Right, you ’orrible lot. That’s quite enough seasonal goodwill for you. Time to get back to business. Your first new true-crime documentary of the year is here: The Amazon Review Killer.
It is the dismally grim tale of estate agent, sex offender and serial killer Todd Kohlhepp. He was convicted in 2017 of seven murders and has since said that he is responsible for many more, though he has not given the authorities any details.
Kohlhepp’s story is unusual for the genre only in that his tendency towards extreme violence was first recognised and punished so early on. At 15, he kidnapped, threatened with a gun and raped his 14-year-old neighbour, saying he would kill her family if she told anyone. He was given a 15-year sentence for the crime and registered as a sex offender. At 30, he was released and under no supervision.
From there, the pattern to anyone other than the most casual viewer of such documentaries is familiar – which is horrifying on a human level, but faintly unrewarding on the “Did I just spend nearly two hours of my life watching this?” level.
Not so astonishingly, the former felon lies about his conviction and status as a registered sex offender, gets a real estate licence and builds a successful business. People remember him as bonhomous and charming. Criminal psychologists are on hand to tell us – repeatedly – this is a facade that narcissists, and those with the borderline personality disorder Kohlhepp was diagnosed with in prison, find easy to maintain. Beneath that, he was cold, easily enraged and moved to vengeance against those who mocked him or whom he perceived as not giving him his due as a superior being.
When he is laughed at (or feels he is being laughed at) by Scott Ponder, the owner of a motorcycle shop, for trying to return a new bike that has proved too much for him to handle, he returns and shoots him dead, along with two other employees, Brian Lucas and Chris Sherbert, plus Ponder’s mother, Beverly Guy. This was in 2003. The police compile a list of recent customers to interview but concentrate on those who had complained about the condition of the secondhand bikes Ponder also sold. They do not unearth the fact that a violent sex offender is among the names.
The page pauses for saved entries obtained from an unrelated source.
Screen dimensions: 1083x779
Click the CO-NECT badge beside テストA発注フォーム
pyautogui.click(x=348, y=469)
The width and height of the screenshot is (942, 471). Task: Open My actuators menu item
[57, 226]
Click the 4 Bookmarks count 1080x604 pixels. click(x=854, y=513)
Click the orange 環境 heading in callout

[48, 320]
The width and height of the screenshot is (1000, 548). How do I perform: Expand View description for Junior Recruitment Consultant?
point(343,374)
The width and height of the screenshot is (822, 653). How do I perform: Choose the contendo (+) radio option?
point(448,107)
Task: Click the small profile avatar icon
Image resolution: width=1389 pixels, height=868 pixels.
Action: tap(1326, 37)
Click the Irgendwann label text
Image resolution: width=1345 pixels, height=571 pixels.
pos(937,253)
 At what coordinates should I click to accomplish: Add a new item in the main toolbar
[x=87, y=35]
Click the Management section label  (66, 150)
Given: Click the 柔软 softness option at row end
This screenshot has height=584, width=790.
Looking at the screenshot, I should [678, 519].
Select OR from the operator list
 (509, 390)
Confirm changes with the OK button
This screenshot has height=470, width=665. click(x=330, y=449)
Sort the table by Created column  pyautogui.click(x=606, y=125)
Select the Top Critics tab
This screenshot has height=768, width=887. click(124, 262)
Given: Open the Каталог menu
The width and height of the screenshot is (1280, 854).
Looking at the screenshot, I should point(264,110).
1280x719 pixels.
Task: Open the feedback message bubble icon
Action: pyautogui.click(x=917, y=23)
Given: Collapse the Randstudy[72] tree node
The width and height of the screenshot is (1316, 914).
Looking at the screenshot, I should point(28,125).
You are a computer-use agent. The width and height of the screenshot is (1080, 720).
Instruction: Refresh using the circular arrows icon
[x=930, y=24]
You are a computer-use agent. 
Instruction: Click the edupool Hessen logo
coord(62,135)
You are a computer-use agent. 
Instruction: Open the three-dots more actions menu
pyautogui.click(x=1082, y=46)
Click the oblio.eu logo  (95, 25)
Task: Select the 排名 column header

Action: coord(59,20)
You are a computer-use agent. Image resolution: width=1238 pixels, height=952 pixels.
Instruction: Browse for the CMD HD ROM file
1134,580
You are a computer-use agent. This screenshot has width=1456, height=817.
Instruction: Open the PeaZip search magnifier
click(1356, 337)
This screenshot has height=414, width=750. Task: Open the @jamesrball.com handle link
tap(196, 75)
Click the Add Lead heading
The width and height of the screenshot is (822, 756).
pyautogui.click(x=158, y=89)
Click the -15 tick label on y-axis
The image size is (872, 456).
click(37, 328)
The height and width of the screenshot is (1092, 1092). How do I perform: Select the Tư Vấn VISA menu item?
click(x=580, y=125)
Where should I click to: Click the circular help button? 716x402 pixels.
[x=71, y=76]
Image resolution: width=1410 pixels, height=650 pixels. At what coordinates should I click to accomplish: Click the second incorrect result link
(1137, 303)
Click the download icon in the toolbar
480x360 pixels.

Whether it is not possible to have a true-crime series without an element of police incompetence to complicate the narrative, or simply not possible to have a true crime without one, I do not know. Given current headlines, I lean towards the latter.
In 2015, a couple go missing – Meagan Coxie, a waitress from Kohlhepp’s local Waffle House (where he had made female staff so uncomfortable that eventually his orders were only taken by male staff) and her husband, Johnny Coxie. The police have no leads and the Coxies have no real ties to the community or family around to make a fuss when the case goes cold.
The following year, a more affluent, better-known local couple go missing – Kala Brown and Charles Carver. Phone records reveal that Charles’s phone is on Kohlhepp’s property and that Brown and he had messaged about the couple coming to work on Kohlhepp’s 95-acre farm. Shown in extraordinary footage from the time, Brown is found chained up in a storage container. Charles’s body and the Coxies’ are found in graves.
The USP of this tedious, grindingly repetitive documentary, which should have been 70 minutes at the very most, is that Kohlhepp habitually posted provocative (at least after the fact) Amazon reviews of the knives, shovels and locks he bought to carry out his crimes. “Keep this in the car for when you have to hide the bodies”, “Haven’t stabbed anyone … yet. When I do it will be with a quality tool like this” and so on.
But what do we learn from it all? That conscienceless evildoers walk among us as they have always done. That they look and act pretty normally – as long as we class men who sometimes watch pornography at work or make waitresses feel uncomfortable as normal. And we do. That the police cannot be relied upon. That evil is as banal as Hannah Arendt said. In other words – nothing new. If there is nothing to learn from such a programme, you are easily into exploitative, amoral territory and need to stop and ask: why are we making this and why are we watching?